As I reported via Twitter late last week, we encountered an issue that got some of our mail delivery delayed by about a day and a half. I’ll explain more about what happened as I believe in openness on these matters, and also the experience has educational content for others.
Our mail server doesn’t have direct external interaction, it’s shielded by two relays that handle both the inbound MX and the outbound queue. This setup works remarkably well in terms of exposure to spam and other malicious activity. As previously discussed, it appears that it’s more difficult to make mail server infra more resilient without expending lots more time/effort and infrastructure expenditure. Just because of the way the common tools for mail delivery and imap are built, having two or more of each in a semi-active setup gets quite complex. Complexity is in itself a risk so it has to be considered in relation to the costs and risks of the alternatives.
When our mail server becomes unavailable, incoming mail is queued, and we have backups so no mail is actually lost. The cost is the time and effort involved in getting a full replacement server up and running from a backup. That can be optimised/prepared to a point, but mail is still a lot more data than most other web infrastructure so shuffling that data around just takes a while. Some outbound queues from our online services (for instance our client services system Redmine) goes straight to the relays so there is less impact there. Apart from backups elsewhere, have redundancy for the mailserver: an identical instance on a server in the same DC (those servers are our own).
So what happened last week? Our servers resided in a rack which was leased from the DC by another company through which we “sublet” the rack space, connection and bandwidth. This is a common scenario, as small businesses don’t generally need a full rack and datacentres prefer dealing with fewer/bigger clients and set their pricing accordingly. The intermediate company became unavailable which put our servers in a temporary legal limbo. The DC only gives access to the primary lessor of the rack, so us asking for access to move our servers wasn’t straightforward. Of course we had documentation to back up our assertion as to which equipment was ours, but as you can imagine that legal avenue takes longer to resolve – fortunately the owner of the intermediate company communicated well with the operations manager at the DC and that’s how we were able to retrieve our gear relatively quickly.
We’re still in the same DC, but are now a direct client of the DC in a shared rack. That may appear odd in the context of what I wrote before, but since we first moved there several years ago the DC has improved their infrastructure management to the point where servicing smaller clients is not a resource drain and thus they have sensible plans available. That’s brilliant given the market, but it’s actually quite unusual – commonly companies aim for bigger clients rather than recognising an opportunity to server small clients.
While this was going on we were of course working on a separate replacement mailserver, built from the backups. Since normally we’d have a replacement server already set up, the “build from scratch using backups” is a slower path. As it turned out, we got our servers back online around the same time we had our replacement ready, and for various reasons it was easier to just use the original servers at that point.

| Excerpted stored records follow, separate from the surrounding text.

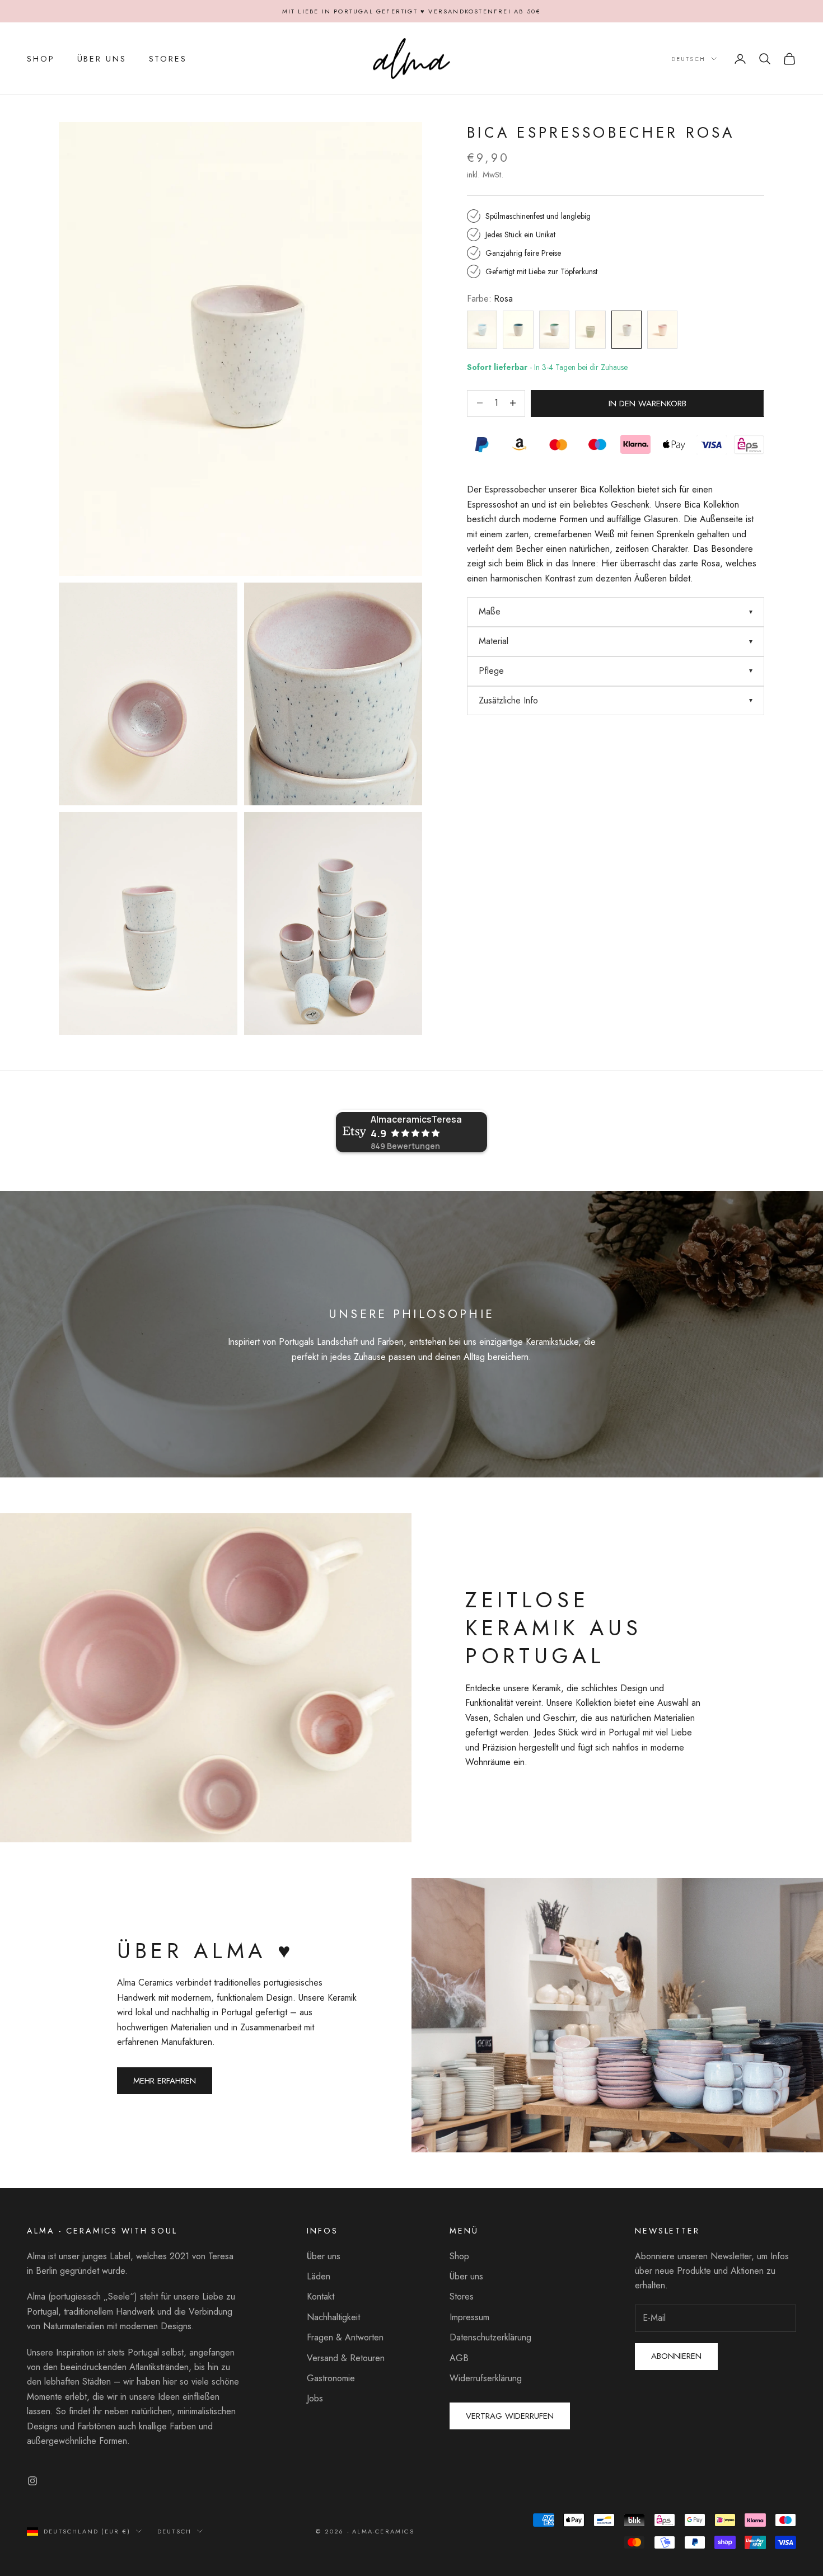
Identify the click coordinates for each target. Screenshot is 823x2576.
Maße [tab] (490, 611)
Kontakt (320, 2296)
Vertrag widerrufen (510, 2416)
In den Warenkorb (647, 403)
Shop (459, 2256)
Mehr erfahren (164, 2081)
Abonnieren (676, 2356)
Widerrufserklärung (486, 2378)
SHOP (41, 58)
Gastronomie (331, 2378)
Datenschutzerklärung (490, 2337)
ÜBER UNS (102, 58)
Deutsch (688, 58)
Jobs (315, 2398)
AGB (459, 2358)
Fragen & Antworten (345, 2337)
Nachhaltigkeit (333, 2317)
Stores (462, 2296)
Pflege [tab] (491, 670)
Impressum (469, 2317)
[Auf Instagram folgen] (32, 2480)
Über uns (323, 2256)
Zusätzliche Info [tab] (508, 700)
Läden (318, 2276)
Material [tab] (493, 641)
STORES (168, 58)
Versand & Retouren (346, 2358)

From this story you can work out several useful lessons, remembering that it’s always a trade-off. At some point the cost of being able to mitigate a particular scenario is so high that it’s not worthwhile. You just have to plan for several most common possibilities, with a slower recovery from backup as the last resort.
There’s also another piece of information which is highly relevant for Australian businesses, and that’s the Australian Personal Property Securities Register. Legislation for this system was enacted in 2009, the scheme is only since January 2012 and there’s a two-year transitional period. Remember how “posession is 9/10ths of the law” ? Well, if you ignore PPS it’s now 10/10ths. It is the primary and only register and reference for ownership of items (and data!) that are in care of another legal entity. So we own some servers, that reside in a rack of another company in a DC. We register ourselves, and then our servers (short description and serial numbers and such) and associated data content with PPS, against both the intermediate company (which had legal charge over the rack they reside in) and the hosting company (where the items physically reside). This way, we have a claim that indeed the stuff is ours, but also since the PPS is the only register we have ensure that noone else (inadvertently or even maliciously) claims to own something that’s actually ours. If you have a similar situation (and remember that data is as important as physical items!) you want to register it with PPS. The registration process is somewhat convoluted, but it is free – searches cost. Remember IANAL (I am not a lawyer) so do your research and get appropriate legal advice. If you’re not in Australia, other similar legislation may apply and you’ll want to check to make sure you’re safe.